During a recent discussion with inmates that touched on the current controversy concerning sexual misconduct by Catholic clergy, recalled Fr. Marcouiller, one prisoner declared, "You ought to come here. To stand up and say, 'I believe in Christ' in this place, that's controversy."

Fr. Marcouiller said, "It may seem like a small thing, but the inmates there feel very supported by the prayers of the students. They appreciate the lift it brings."

Meme, who spent a summer working at the Suffolk County House of Correction, said, "We may tend to think of prisoners as 'disadvantaged. But Michael is praying for me, even though he's probably had a far rougher life than I ever had. It's just a great thing to know."

Equally heartfelt is the bond that has grown between Glazier and Pettrone as the time of Pettrone's confirmation draws near.

Pettrone, raised as a Methodist in Averill Park, NY, said she felt an affinity for "the Jesuit ideal" of Boston College almost from the moment she visited the campus while in high school. She found this kinship deepening during her freshman year, as she came to know more about BC's Catholic qualities, especially through her friendships with Glazier and other students from Catholic backgrounds.

"I just came to decide that what I wanted was to have more direction, more structure in my life," she said. "When I went to Mass, I liked the feeling that it inspired in me. There is something inside of you that leads you to be the person you truly want to become, and I believe being in the presence of God helped me to realize that.

"I see entering the Catholic faith as helping me become a better person in many ways, not only now but later on: a better friend, a better wife, a better mother."

Pettrone continued to learn about Catholicism, and last fall joined the RCIA program at BC directed by Campus Minister Tamara Liddell. When she found out she needed to have a sponsor for RCIA, there was no hesitation on her part in asking Glazier.

"I wasn't surprised, but I was truly honored," said Glazier, a native of Rumford, Me. "It's such an important thing to ask of someone, and I didn't even realize how powerful the whole program was."

Liddell, who directs the two-hour RCIA class each Sunday in St. Joseph's Chapel on Upper Campus, said the word "program" does not begin to fully describe the rites. "It's a sacramental process of formation for a particular way of life. The experience of conversion is ongoing."

Choosing to take that path, she said, is a decision not made lightly or out of vague impulse. "You don't have a college student walk in and say to you, 'I've seen the light.' They have a faith experience, perhaps through a service project or even the course of life at BC, or maybe a tragedy or personal crisis - something that leads to questions, then greater awareness, about God and faith.
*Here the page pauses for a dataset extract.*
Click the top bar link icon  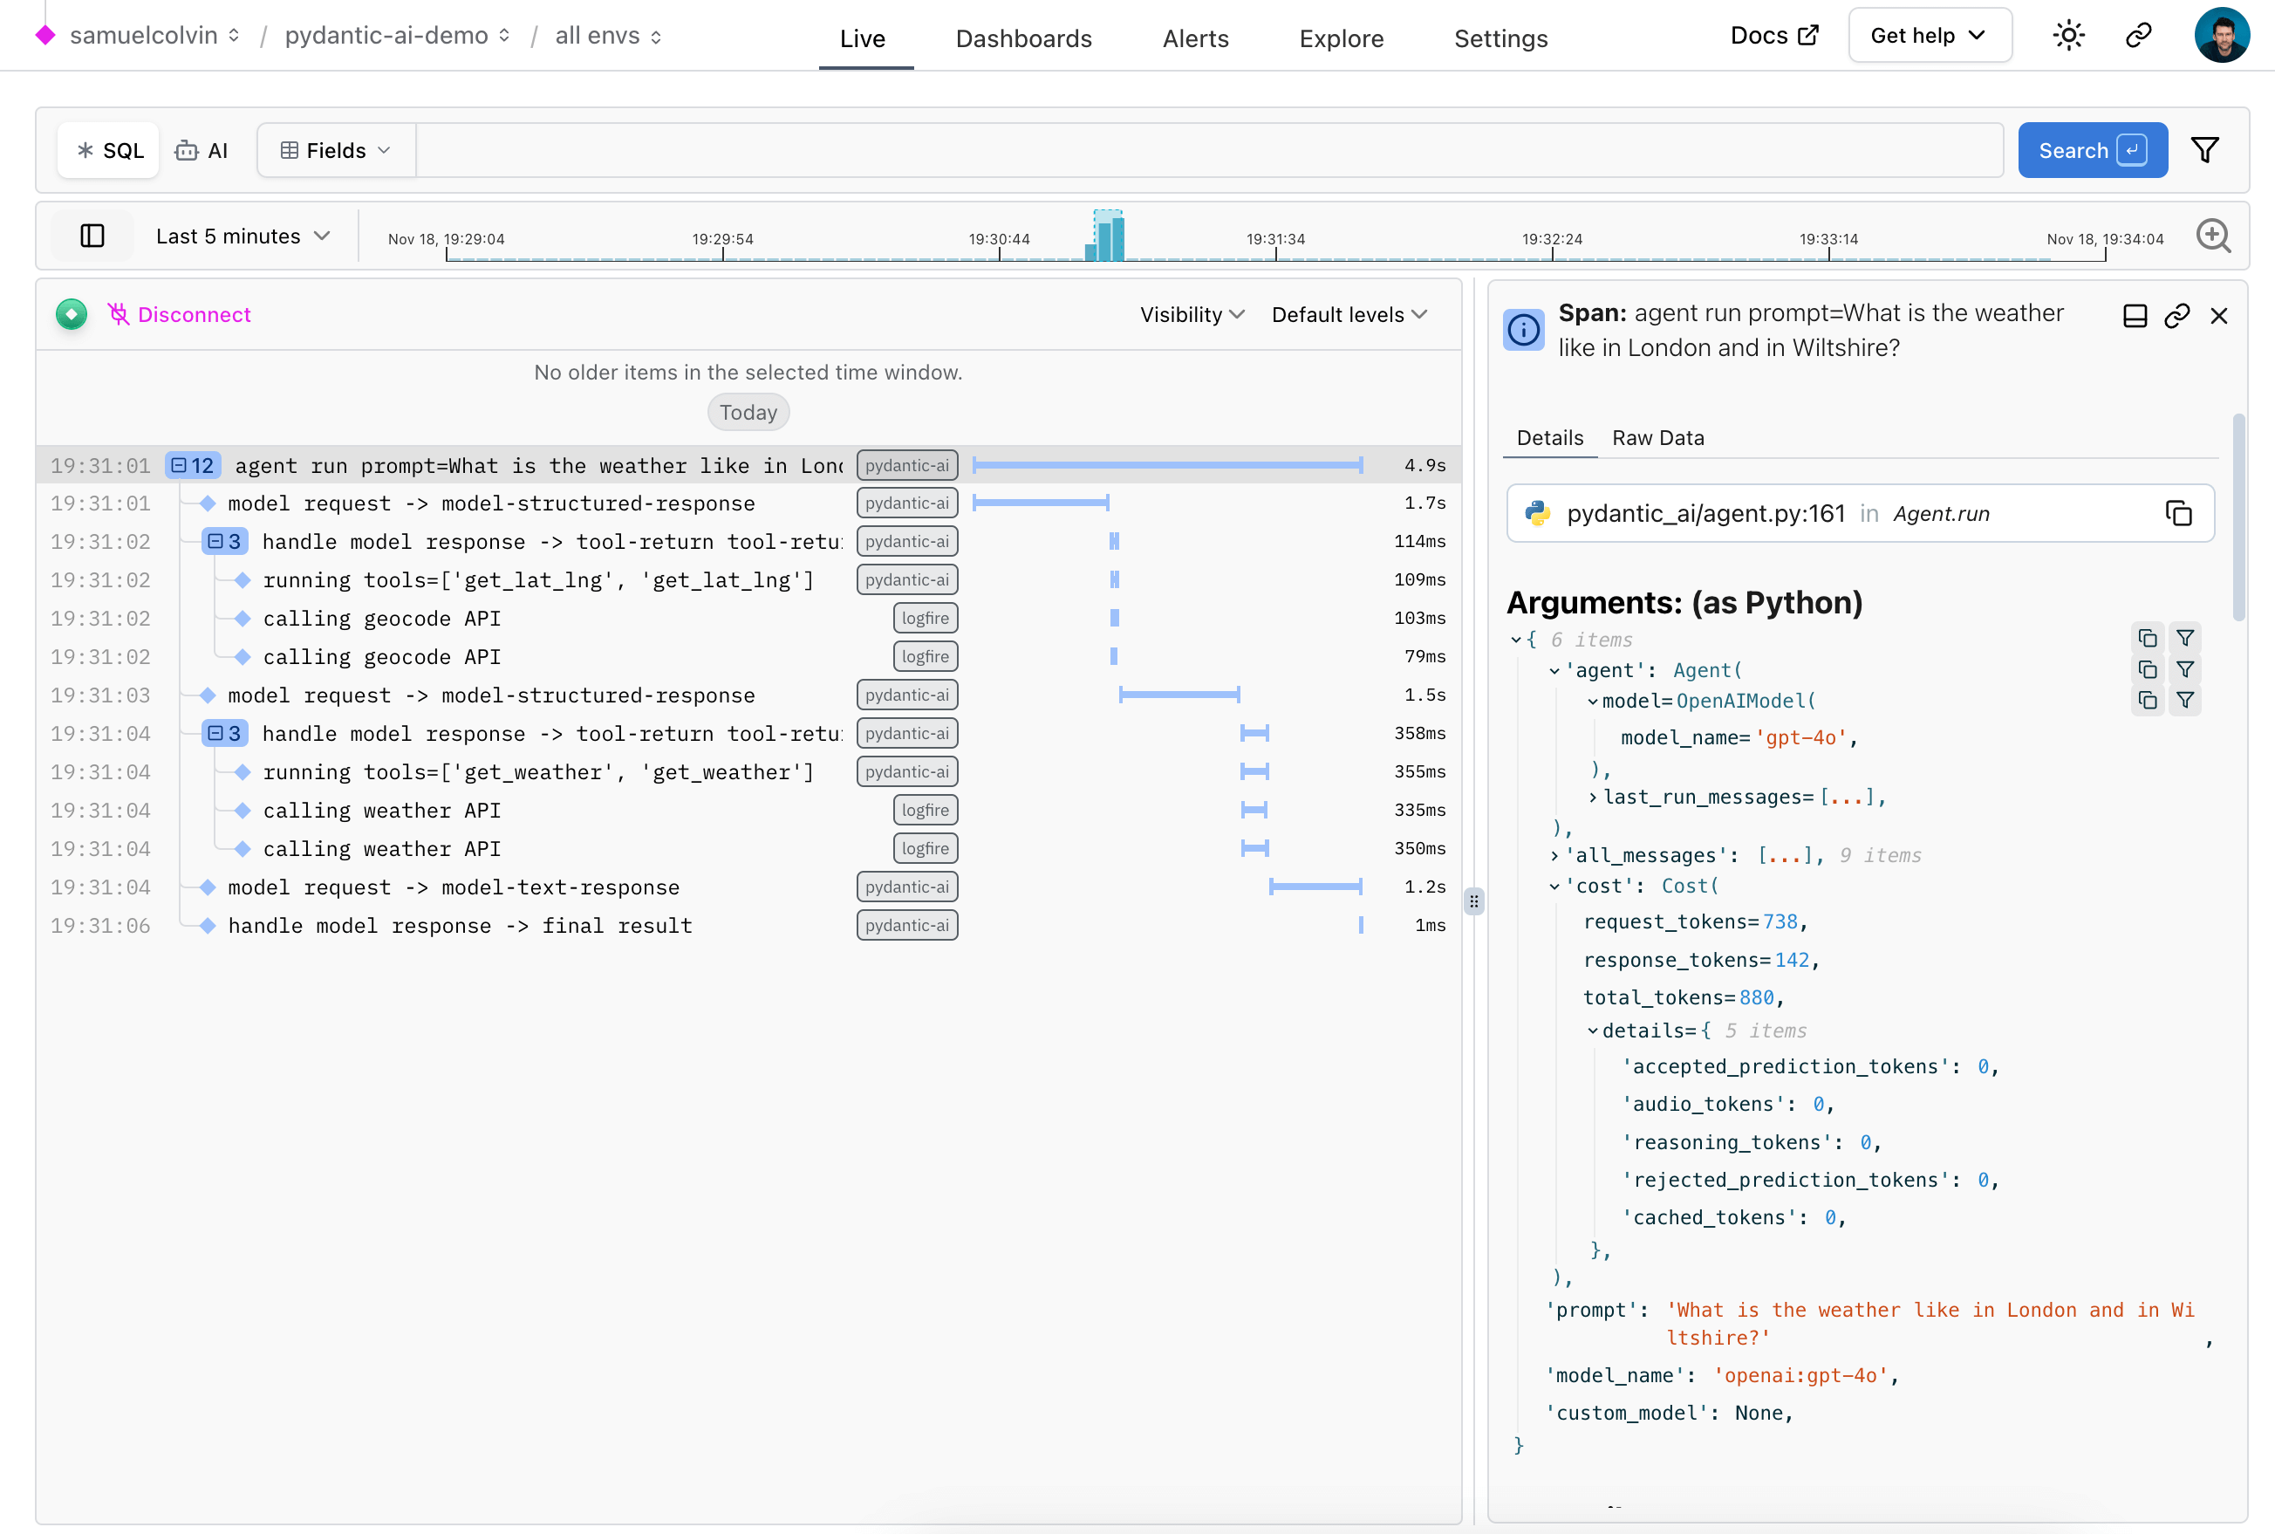coord(2139,36)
"By the time they get to me, though, they have already come through a good part of their journey. With RCIA, they learn a lot about Christianity, not just the Catholic faith. But RCIA always gets back to their life experience, because that is where they should express their faith."

Pettrone says she has found RCIA demanding but satisfying, and enlightening. "It's just a safe place to be, where you can ask the stupidest questions and you'll get an answer. Tammy tells us the little things everyone else already knows."

Pettrone and others in RCIA will take the sacrament at St. Joseph's on April 7, the Sunday after Easter. The parents of both Pettrone and Glazier are expected to be on hand.

"Some Catholics I've talked to tell me they almost feel envious of me," Pettrone said. "When they went through confirmation or took communion, they didn't necessarily appreciate the significance of it because they were young, or just following the way of their family. But for me, it's a definite choice that I wanted to make."